Il amena Xena dans la cabine d’essayage, petite pièce octogonale entourée de miroirs permettant de voir son avatar sous toute les coutures. Elle y avait déjà mis les pieds lors de sa première visite. Néanmoins, elle ne réalisait qu’à présent la particularité du lieu : les miroirs mis face à face ne créaient pas de projections infinies comme dans la réalité, Autremonde soumettait les règles de la physique à son bon vouloir. Lancelot lui énuméra les blocs de mouvements inhérents à chaque pack. « Pas une seule danse ne peut vous échapper, affirma-t-il. A condition bien sûr que vous soyez disposée à apprendre à danser ! ».
En résumé, son avatar allait pouvoir reproduire n’importe quel pas de danse, mais il n’allait pas danser pour elle. Elle devrait apprendre à utiliser les mouvements. C’est là qu’intervenait la notion de combinaison ou combo. Moyennant une programmation simple préalable, il était possible d’effectuer des enchainements spectaculaires sans devoir les exécuter soi-même dans son salon. Il existait des cours à cet effet, cours d’autant plus nécessaires pour danser en couple. A entendre la complexité et l’étendue des possibilités offertes en la matière, Sonia en vint à croire qu’il lui serait plus facile d’apprendre à danser dans la vraie vie que dans Autremonde.
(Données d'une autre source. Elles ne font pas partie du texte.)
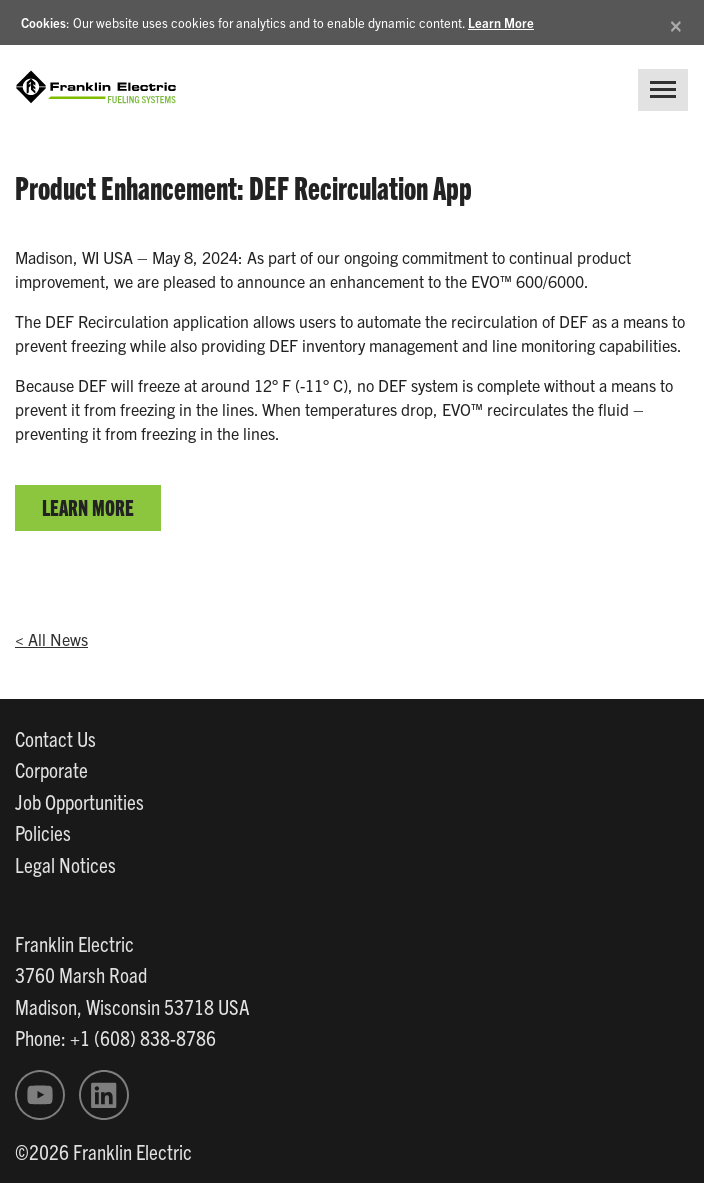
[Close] (676, 22)
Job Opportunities (79, 801)
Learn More (501, 22)
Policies (43, 832)
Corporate (51, 769)
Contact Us (55, 738)
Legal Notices (65, 864)
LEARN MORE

« Tu devrais voir les compétitions de danse, commenta Mona, c’est la classe ! ». Sonia constata dans la liste un large éventail de mouvements dit « sensuels » très spécialisés, permettant le cas échéant d’exécuter sans dommage toutes les positions du kamasoutra. Lancelot eut néanmoins la décence de ne pas trop s’attarder sur cette catégorie.
Après le cours de gestuelle accéléré, Mona emmena dare-dare Xena dans une boutique de sous-vêtements féminins du nom de Chrysalide. Encore sous le choc des métamorphoses de Xena, Sonia se laissa guider sans broncher à travers les rayons de maillots dernier cri. Mona ne s’attarda pas sur les modèles à une pièce, pourtant attrayants, et cibla directement les bikinis de luxe. « Pour toi, ma belle, dit-elle, je vois un ensemble sexy, mais pas criard. Il faut que les hommes se retournent vers toi, mais pas avec des pensées lubriques ! Il faut conserver ton côté guerrière, farouche ! »
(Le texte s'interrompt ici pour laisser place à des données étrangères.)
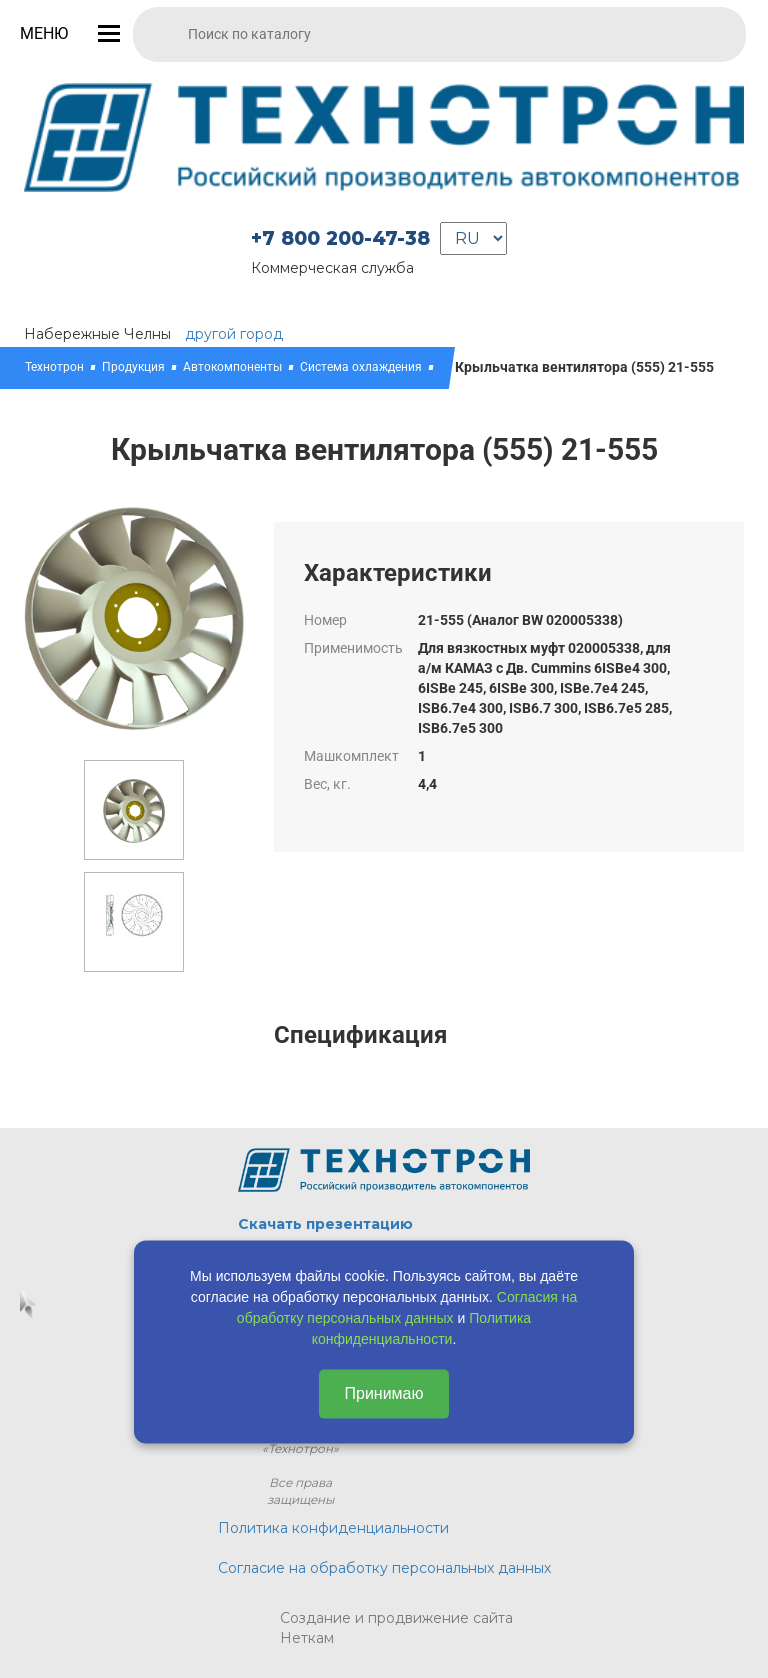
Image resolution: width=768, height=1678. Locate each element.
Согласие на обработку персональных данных (384, 1568)
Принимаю (383, 1393)
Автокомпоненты (232, 367)
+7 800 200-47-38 (340, 238)
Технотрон (54, 367)
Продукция (133, 367)
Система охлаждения (361, 367)
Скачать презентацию (325, 1224)
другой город (234, 334)
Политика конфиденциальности (333, 1528)
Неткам (307, 1638)
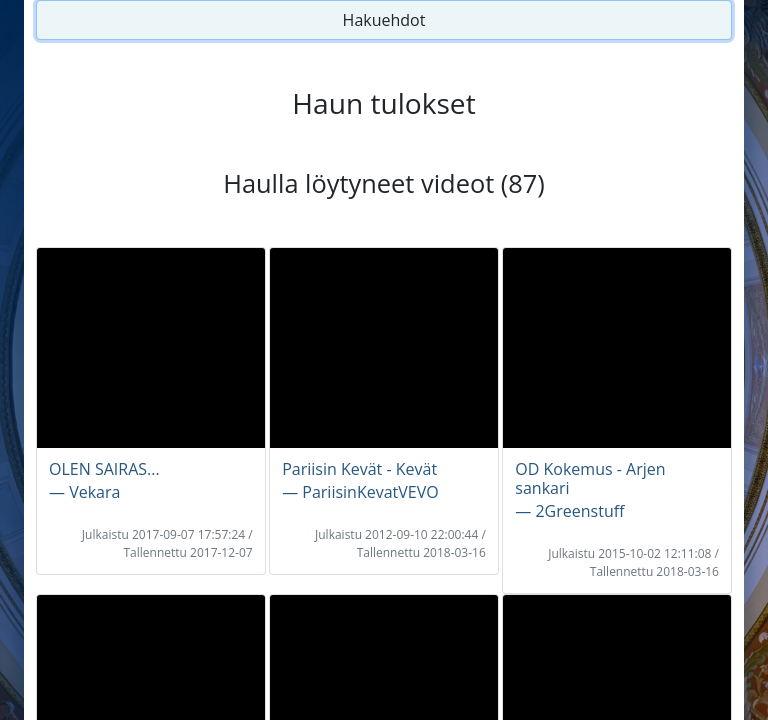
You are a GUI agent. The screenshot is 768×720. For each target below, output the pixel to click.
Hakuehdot (384, 20)
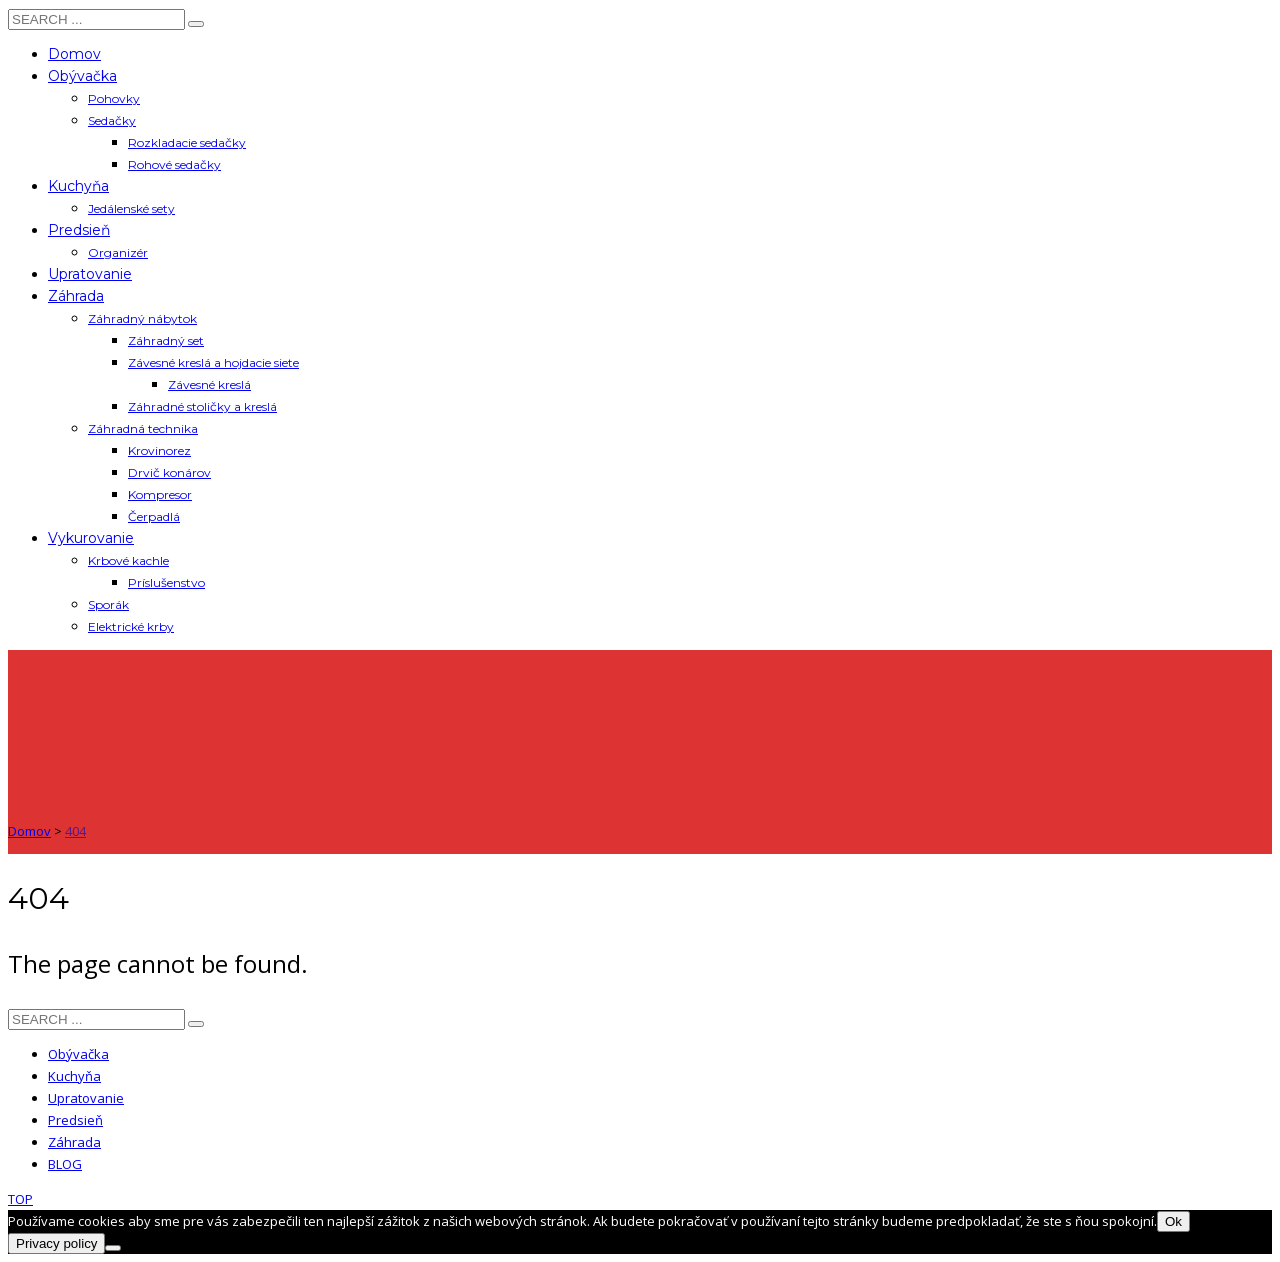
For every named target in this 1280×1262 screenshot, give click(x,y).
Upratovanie (86, 1098)
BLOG (65, 1164)
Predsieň (75, 1120)
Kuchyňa (74, 1076)
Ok (1173, 1221)
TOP (20, 1199)
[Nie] (113, 1248)
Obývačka (78, 1054)
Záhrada (74, 1142)
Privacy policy (56, 1243)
« Séduction, mais sans provocation ! C’est mon credo ! » ponctua-t-elle d’un rire.
Au terme d’une interminable séance d’essai, Sonia choisit un bikini noir décoré d’une dentelle fine et d’une grosse boucle en or maintenue par une ceinture à plis horizontaux, et qui, selon Mona, faisait ressortir le vert de ses yeux. La dentelle et la ceinture donnaient du cachet à un vêtement par ailleurs réduit en surface, destiné à mettre en valeur fesses et poitrine. Séduction, mais sans provocation... pensa Sonia un peu perplexe. Au fond, est-ce que Mona ne lui avait pas laissé l’illusion de choisir l’ensemble sur lequel elle-même avait jeté son dévolu depuis le début ? « Tu es divine ! lança sa compagne. Pas besoin de te changer ! Passe en caisse et en route pour l’aventure ! »
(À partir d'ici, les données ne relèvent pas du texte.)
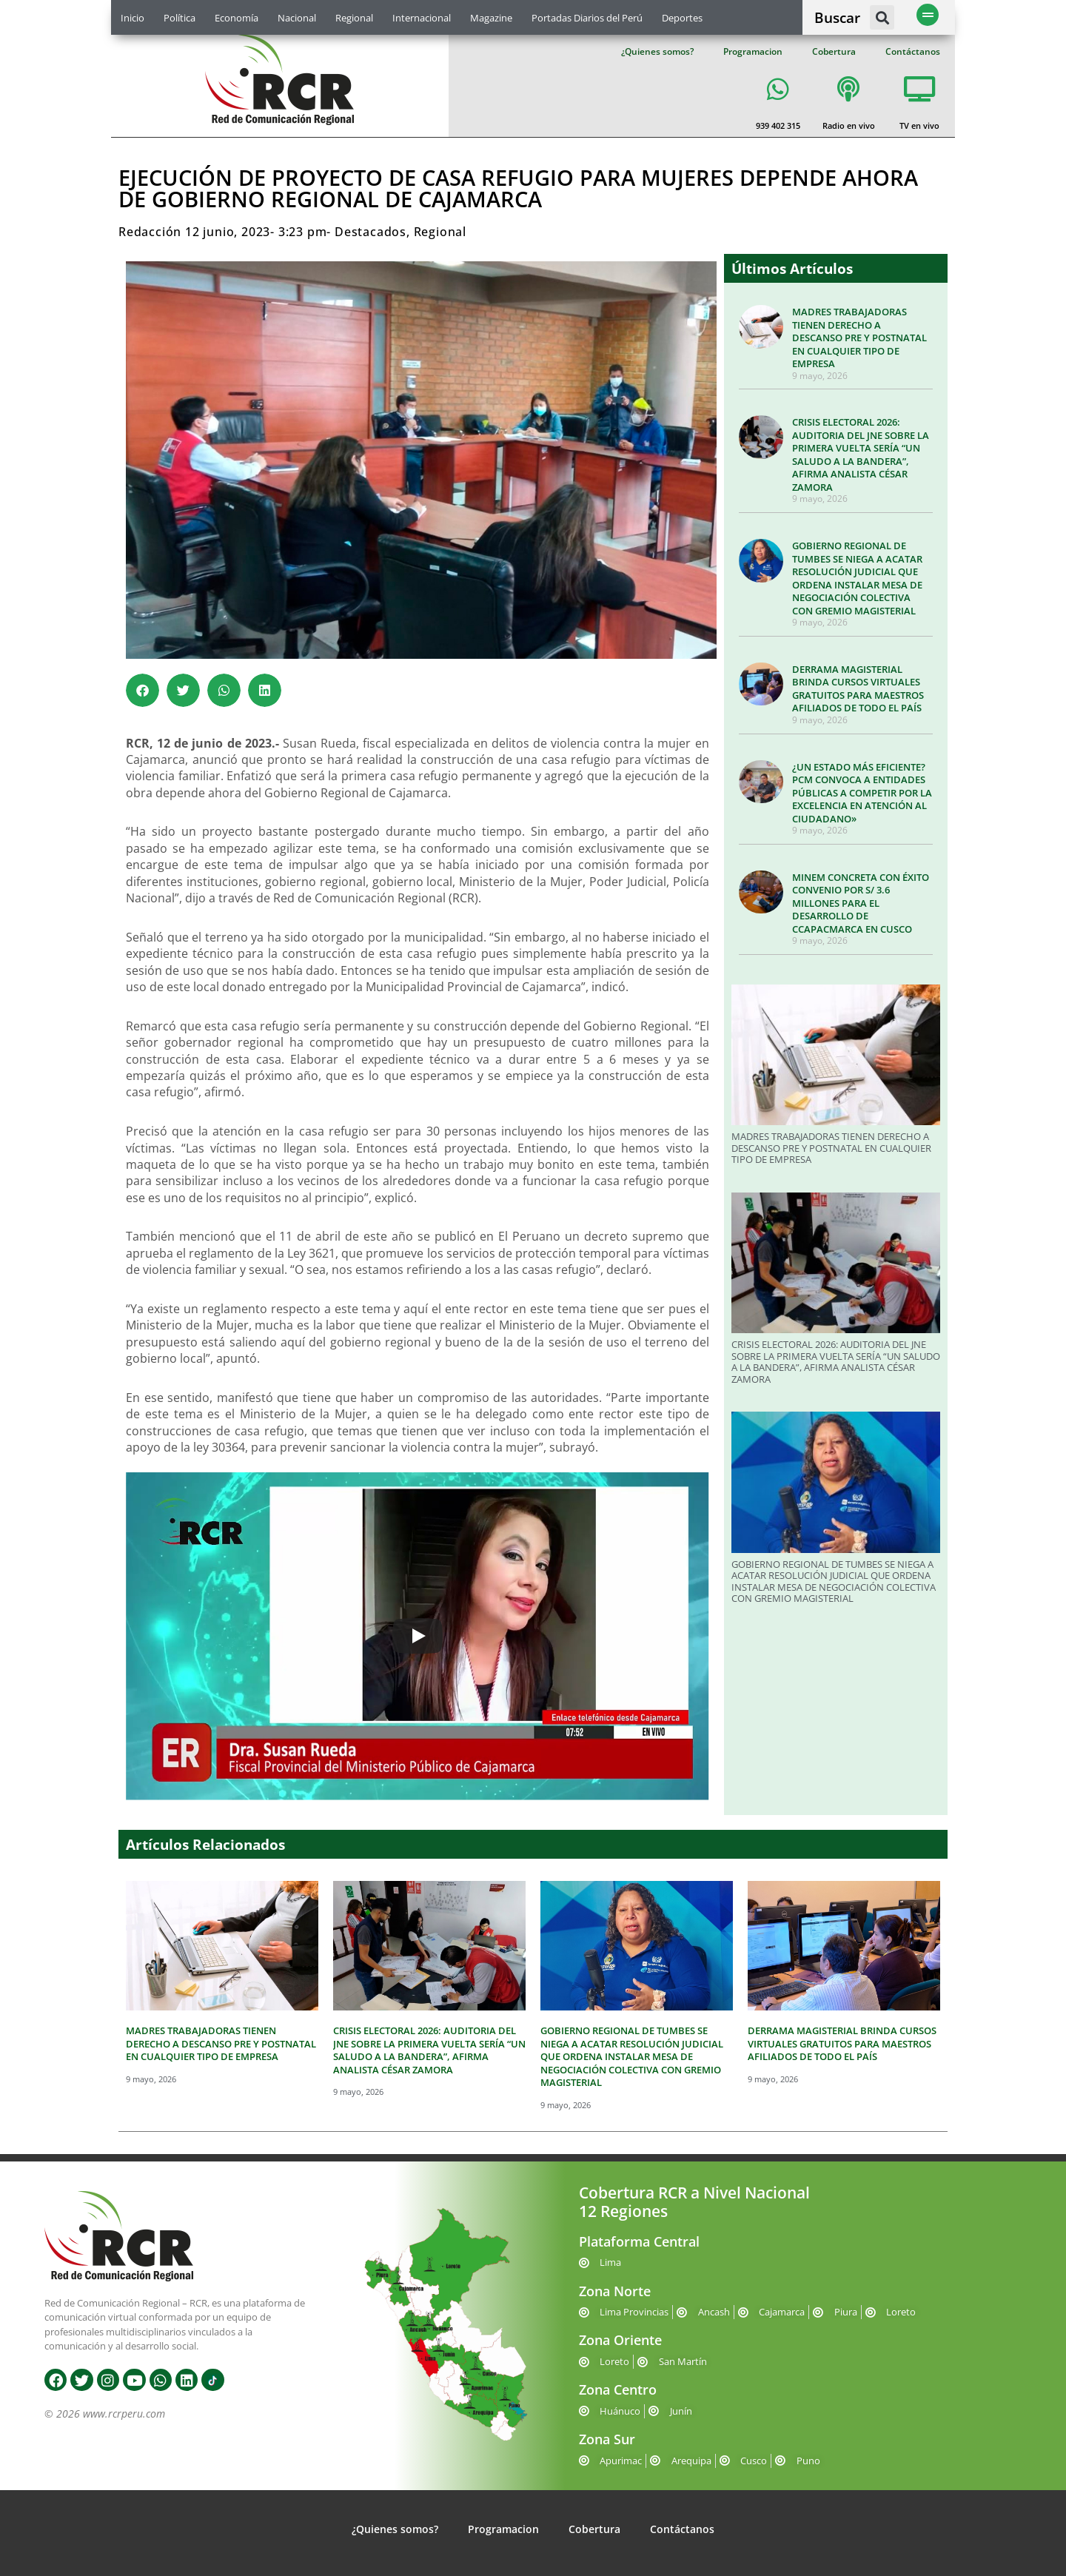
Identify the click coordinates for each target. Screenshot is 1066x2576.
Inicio (132, 17)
Sonia eut un petit pincement au cœur en voyant la note. Trop tard, elle ne pouvait pas faire marche arrière. Pas maintenant. Néanmoins, il fallait relativiser. Pour l’équivalent de quinze dollars, elle s’offrait une porte d’entrée pour la face cachée d’Autremonde. A y repenser, ce n’était pas si cher payé et for peu en comparaison de tout ce qu’on lui avait offert. Cela étant dit, mieux valait rester sur ses gardes au cas où Mona décidait de l’emmener à nouveau faire les boutiques. C’était presque trop facile de mettre les vêtements dans un panier d’achat. Et trop facile de payer.